Perché fare questo salto, dal terzo settore alla politica?
Perché è una vocazione naturale. Ho sempre avuto attenzione per il sociale, per gli altri, in particolare per le fasce deboli della società. In tutti questi anni, prima con Libera e poi con Fondazione Rava mi son sempre sentita chiedere perché non mi impegnavo anche per i bimbi italiani. Per questo quando Sala mi ha chiesto di partecipare ho accettato. E girando in campagna elettorale per le periferie ho scoperto quanto sia profondo il bisogno. Mi sono addirittura chiesta perché non l’ho fatto prima
Anche dal suo programma risulta chiara la sua provenienza. Percorriamo i quattro punti che ha stilato. Partiamo dal primo. Cosa significa “Solidarietà come motore di occupazione”?

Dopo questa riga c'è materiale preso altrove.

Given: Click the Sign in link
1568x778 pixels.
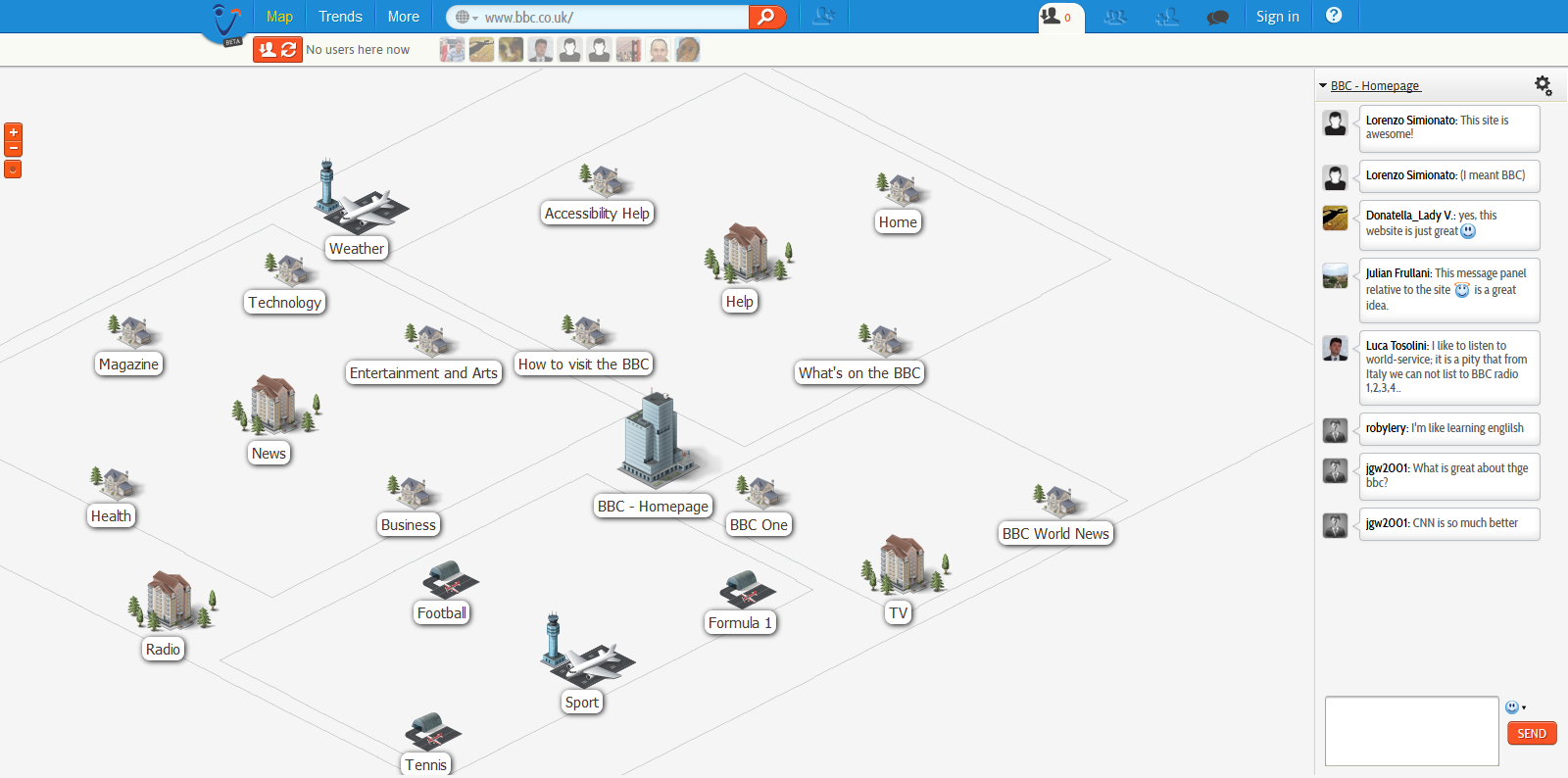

Vuol dire che l’ambito del terzo settore, che speriamo verrà rinformato con la legge in Parlamento, è un mondo che muove numeri molto importanti. Ci sono più di 500mila associazioni con circa 4 milioni di volontari. Molto spesso che garantiscono servizi altamente qualificati. Vorrei che potesse diventare un ambito di qualificazione professionale e riconoscimento economico. Questo lavoro, spesso sommerso e non riconosciuto, fatto da volontari infatti si accompagna ad altri lavori. Vorrei che diventi possibile inserirlo in un cv e diventi una professione vera. Anche dal punto di vista della remunerazione.
Attenzione anche al mondo delle strat up innovative…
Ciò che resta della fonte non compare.